Entretanto, o que parecia um sonho de mudança se transforma em um pesadelo, com a intensificação da dominação dos radicais xiitas, que implantam um modelo teocrático, com repressões severas a quem se opusesse às novas regras de comportamento, consideradas sagradas. 

De forma muito inteligente, Marjane nos apresenta logo ao início da obra ao momento da implantação da obrigatoriedade do véu nas escolas. Nada melhor para capturar de forma universal os diferentes leitores, pois o véu é o símbolo máximo da repressão humana e da extinção da individualidade da mulher, sem dúvida muito mais afetada que o homem.

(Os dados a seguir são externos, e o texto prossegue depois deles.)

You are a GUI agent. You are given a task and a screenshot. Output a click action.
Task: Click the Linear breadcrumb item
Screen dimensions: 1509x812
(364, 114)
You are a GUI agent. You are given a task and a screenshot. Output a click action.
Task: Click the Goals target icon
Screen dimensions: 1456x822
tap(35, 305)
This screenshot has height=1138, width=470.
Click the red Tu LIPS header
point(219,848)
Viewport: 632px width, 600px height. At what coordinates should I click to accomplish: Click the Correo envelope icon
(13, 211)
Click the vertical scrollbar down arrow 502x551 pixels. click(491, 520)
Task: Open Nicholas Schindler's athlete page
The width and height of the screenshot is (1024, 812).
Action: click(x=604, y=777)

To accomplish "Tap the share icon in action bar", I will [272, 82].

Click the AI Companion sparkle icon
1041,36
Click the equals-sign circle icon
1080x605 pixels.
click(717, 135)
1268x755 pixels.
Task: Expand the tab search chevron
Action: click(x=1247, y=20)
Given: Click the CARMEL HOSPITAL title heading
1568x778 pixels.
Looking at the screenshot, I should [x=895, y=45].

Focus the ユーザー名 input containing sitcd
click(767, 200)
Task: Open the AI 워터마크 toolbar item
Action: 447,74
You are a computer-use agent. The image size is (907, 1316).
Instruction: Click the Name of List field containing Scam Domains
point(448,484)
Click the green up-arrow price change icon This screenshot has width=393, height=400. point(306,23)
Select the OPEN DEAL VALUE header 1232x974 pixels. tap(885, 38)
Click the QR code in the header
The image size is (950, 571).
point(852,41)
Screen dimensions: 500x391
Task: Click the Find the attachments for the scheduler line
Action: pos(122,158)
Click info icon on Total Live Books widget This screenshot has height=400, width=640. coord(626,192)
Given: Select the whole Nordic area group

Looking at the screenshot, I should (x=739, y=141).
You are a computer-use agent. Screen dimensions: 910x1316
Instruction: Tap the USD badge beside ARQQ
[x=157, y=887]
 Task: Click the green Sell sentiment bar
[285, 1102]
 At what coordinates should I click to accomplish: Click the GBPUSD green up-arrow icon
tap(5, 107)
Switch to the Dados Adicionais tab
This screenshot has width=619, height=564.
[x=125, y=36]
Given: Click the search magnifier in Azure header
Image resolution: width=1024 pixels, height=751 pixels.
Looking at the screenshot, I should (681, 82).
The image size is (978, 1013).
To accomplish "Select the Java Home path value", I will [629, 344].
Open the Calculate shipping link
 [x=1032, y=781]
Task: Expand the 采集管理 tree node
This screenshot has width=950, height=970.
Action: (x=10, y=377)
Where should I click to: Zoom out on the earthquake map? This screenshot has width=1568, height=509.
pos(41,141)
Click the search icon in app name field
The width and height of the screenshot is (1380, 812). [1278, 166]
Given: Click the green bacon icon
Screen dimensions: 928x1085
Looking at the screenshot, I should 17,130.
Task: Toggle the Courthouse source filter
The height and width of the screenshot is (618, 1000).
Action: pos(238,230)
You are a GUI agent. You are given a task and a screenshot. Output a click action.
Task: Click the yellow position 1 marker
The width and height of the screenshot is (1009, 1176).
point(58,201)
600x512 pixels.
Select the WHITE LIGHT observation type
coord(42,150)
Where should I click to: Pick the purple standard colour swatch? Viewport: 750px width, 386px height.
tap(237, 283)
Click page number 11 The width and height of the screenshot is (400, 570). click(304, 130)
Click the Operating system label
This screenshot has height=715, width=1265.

O objetivo do regime teocrático era simples: moldar todos para serem apenas um, como uma máquina de moagem faz com a carne, de forma que os cidadãos fossem tementes aos líderes religiosos. E para isso, contaram com uma força militar de repressão, os Guardiões da Revolução, que começaram com homens e depois avançaram para recrutar também as mulheres. As repressões iam de prisões perpétuas a torturas e a mortes incontáveis. É notável como Marjane padroniza os rostos dos Guardiões, para demonstrar como todos pensavam e agiam da mesma forma, e o terror que disseminavam na sociedade.

O véu é só a ponta de uma série de medidas que soavam tão absurdas, que em diversas vezes foram usadas por Marjane como momentos cômicos. Nesse ponto, Marjane acerta ao não manter um tom sombrio permanente na obra e, a partir de seu enfrentamento corajoso aos extremistas, temos alguns momentos de alívio, que servem também como reflexões importantes sobre os acontecimentos. 

E, como a autora bem mostra, radicalismos não são um privilégio do Irã. Uma passagem importante do livro é a viagem de Marjane para a Áustria, para estudar em um liceu francês, aos 14 anos. Ela é estimulada pelos pais, que veem esse movimento como única saída para um Irã cada vez pior, em meio inclusive à Guerra com o Iraque. Na Europa, Marjane tem dificuldades para fazer amigos e se sente tratada como cidadã inferior. Sofre com o espelho em si da imagem do Irã impregnada na mente ocidental, de um país antes rico e culto e, após a Revolução, de um símbolo de retrocesso e terrorismo. E então a autora observa que não há lugares livres de pessoas radicais na religião e preconceituosas por qualquer motivo. 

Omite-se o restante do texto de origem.